Un bond de près de 80% du chiffre d’affaires des cent premiers acteurs de la fintech française d’une année sur l’autre, à 1,9 milliard d’euros : c’est l’illustration du véritable coup d’accélérateur dont bénéficie l’activité de ces jeunes pousses de la finance. Elles se montrent d’ailleurs très optimistes quant à leur avenir : plus de 80% d’entre elles tablent sur une croissance supérieure à 30% en 2023 comme en 2024 et elles recrutent, puisque leurs effectifs ont grossi de près de 40% en 2022 (et 96% prévoient de recruter dans les six mois).
Menée pour la deuxième année par Truffle Capital et Finance Innovation, en partenariat avec le groupe BPCE et Sopra Steria, cette enquête (Palmarès Fintech 100) livre un panorama complet des tendances à l’œuvre dans cet univers. Les enseignements sont nombreux : leurs perspectives de croissance, mais aussi leurs principaux domaines d’activité, les technologies sur lesquelles elles s’appuient, les marchés et clientèles visés, leurs cadres réglementaires, leurs politiques RH, leurs modes de collaboration avec leur écosystème et bien sûr leurs défis du moment !
Les paiements, premier domaine d’activité
En termes de domaines d’activité, la hiérarchie évolue : le trio de tête est désormais composé, dans l’ordre, des paiements, suivis de l’assurance et des services financiers aux entreprises. A eux trois, ils pèsent pour plus de 60% de l’activité des 190 fintechs ayant répondu à l’enquête. « Les services financiers aux entreprises, inaccessibles auparavant car trop coûteux en ressources humaines, s’adressent spécifiquement aux petites entreprises et sont très automatisés pour être plus rentables. Nous devrions d’ailleurs assister à une montée en puissance de la regtech et du process automation, l’automatisation des processus de contrôle » constate Bernard-Louis Roques, co-fondateur et directeur général de Truffle Capital. Sans surprise, dans un univers financier très régulé, afin d’exercer leur activité, une large proportion des acteurs (61%) déclare disposer d’un agrément ou d’une autorisation. Principalement deux activités le nécessitent : l’assurance (« Intermédiaire en assurance » pour 37%) et le paiement (entre 19 et 21% selon les agréments).

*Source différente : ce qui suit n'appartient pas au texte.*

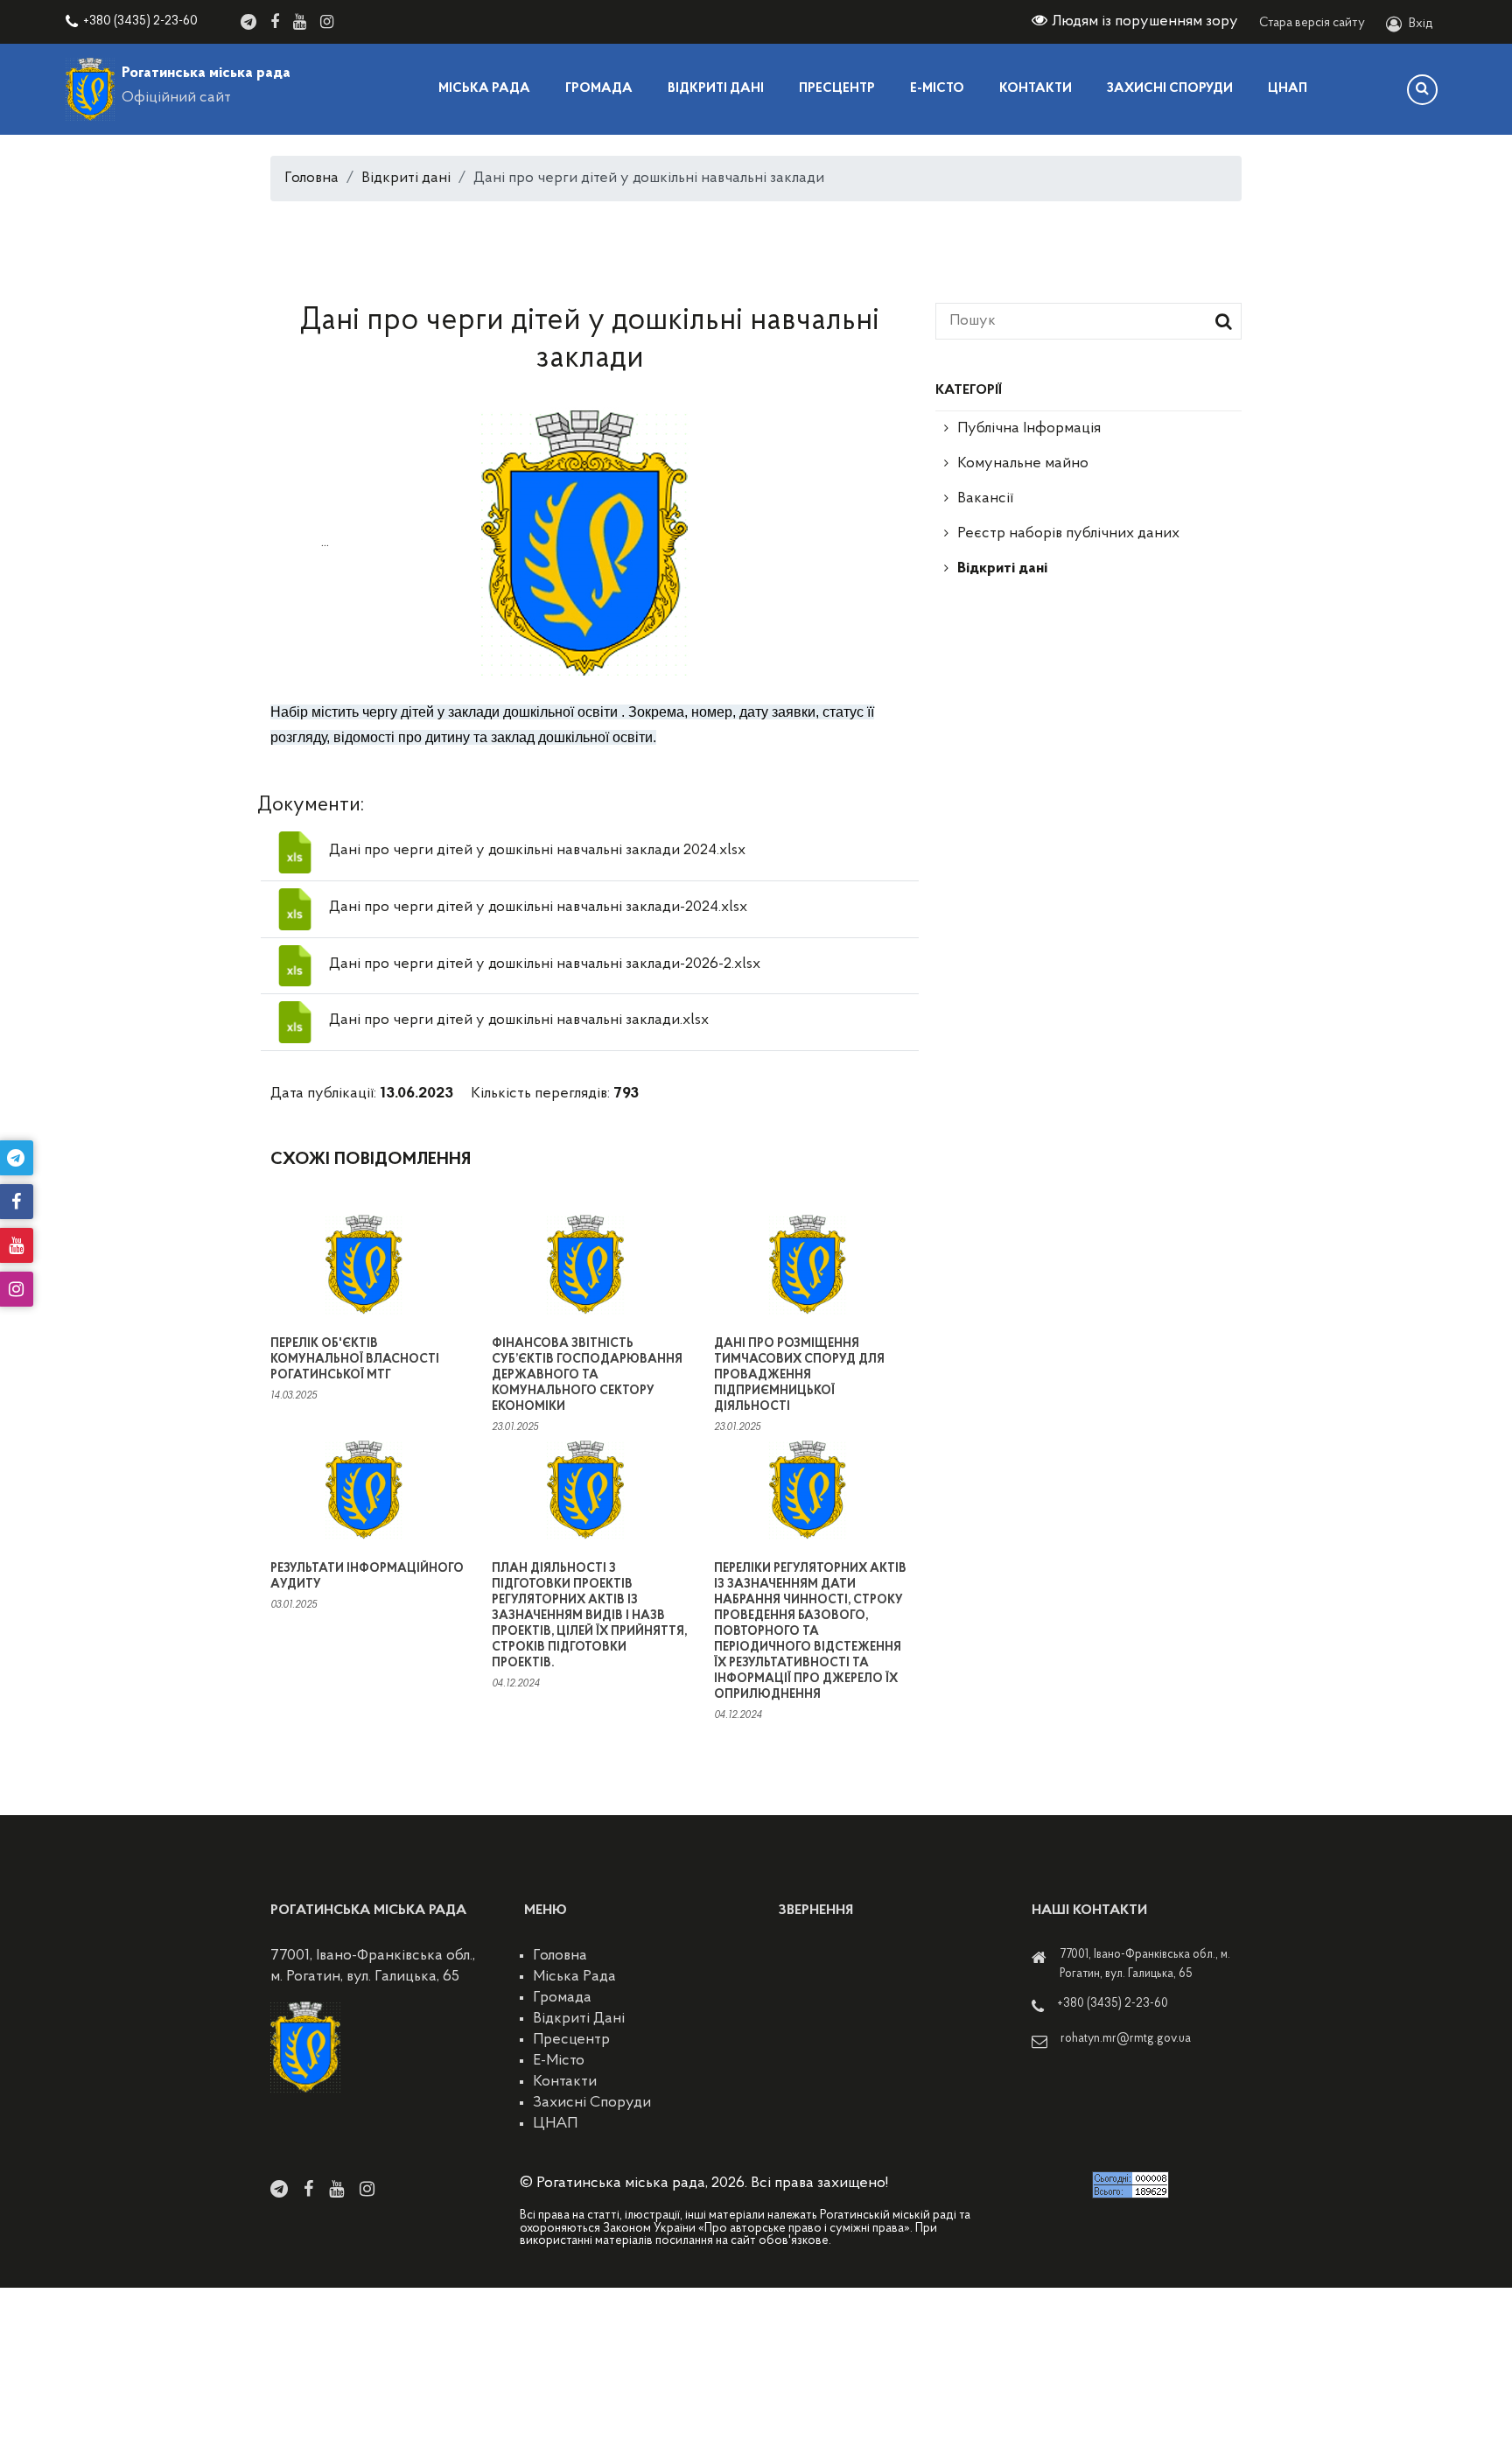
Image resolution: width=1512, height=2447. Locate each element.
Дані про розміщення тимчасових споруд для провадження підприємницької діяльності (799, 1375)
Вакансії (985, 499)
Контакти (1035, 88)
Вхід (1421, 24)
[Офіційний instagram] (326, 22)
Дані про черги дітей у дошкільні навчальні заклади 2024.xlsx (537, 851)
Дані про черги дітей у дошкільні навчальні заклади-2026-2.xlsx (544, 964)
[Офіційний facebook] (274, 22)
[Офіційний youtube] (299, 22)
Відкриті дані (716, 88)
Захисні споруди (1170, 88)
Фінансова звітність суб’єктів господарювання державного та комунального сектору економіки (587, 1375)
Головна (311, 178)
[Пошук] (1422, 89)
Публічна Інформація (1029, 429)
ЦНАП (1287, 88)
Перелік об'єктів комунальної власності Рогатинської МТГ (354, 1359)
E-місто (937, 88)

Un investissement massif en R&D
La capacité d’innovation est bien sûr clé pour parvenir à pérenniser un business model. C’est ainsi par exemple que « le métier des paiements est de plus en plus technique et complexe, ce qui nécessite des investissements importants. Seuls les acteurs capables d’investir pour maîtriser ces innovations réussiront à se développer », assure Frédéric Burtz, Chief Technical and Innovation Officer de BPCE Digital & Payments - Groupe BPCE. Dans cette perspective, les fintechs françaises investissent massivement en R&D. « L’enjeu pour ces entreprises est de développer une technologie propriétaire pointue, capable de créer de la valeur en érigeant une barrière à l’entrée, voire en disruptant certains business models » ajoute Bernard-Louis Roques. Près des deux tiers d’entre elles consacrent plus de 20% de leur chiffre d’affaires à la R&D et ceci sur quelques technologies phares : outre le développement de logiciels (33% des répondants), les quatre principales technologies sur lesquelles s’appuie le développement de leurs sociétés sont : l’intelligence artificielle (18%), l’API management (17%), la data management (14%) et la blockchain (6%). « Cependant, la création de valeur s’appuie sur l’expérience client et elle passe par la combinaison de plusieurs technologies. Le développement de logiciels permet de combiner différents services accessibles via des API dans tous les domaines, transactionnels (paiement, crédit…), intelligence artificielle (data mining, crédit scoring, IA générative…), cyber, etc. » observe Bruno Cambounet, Head Of Research de Sopra Banking Software.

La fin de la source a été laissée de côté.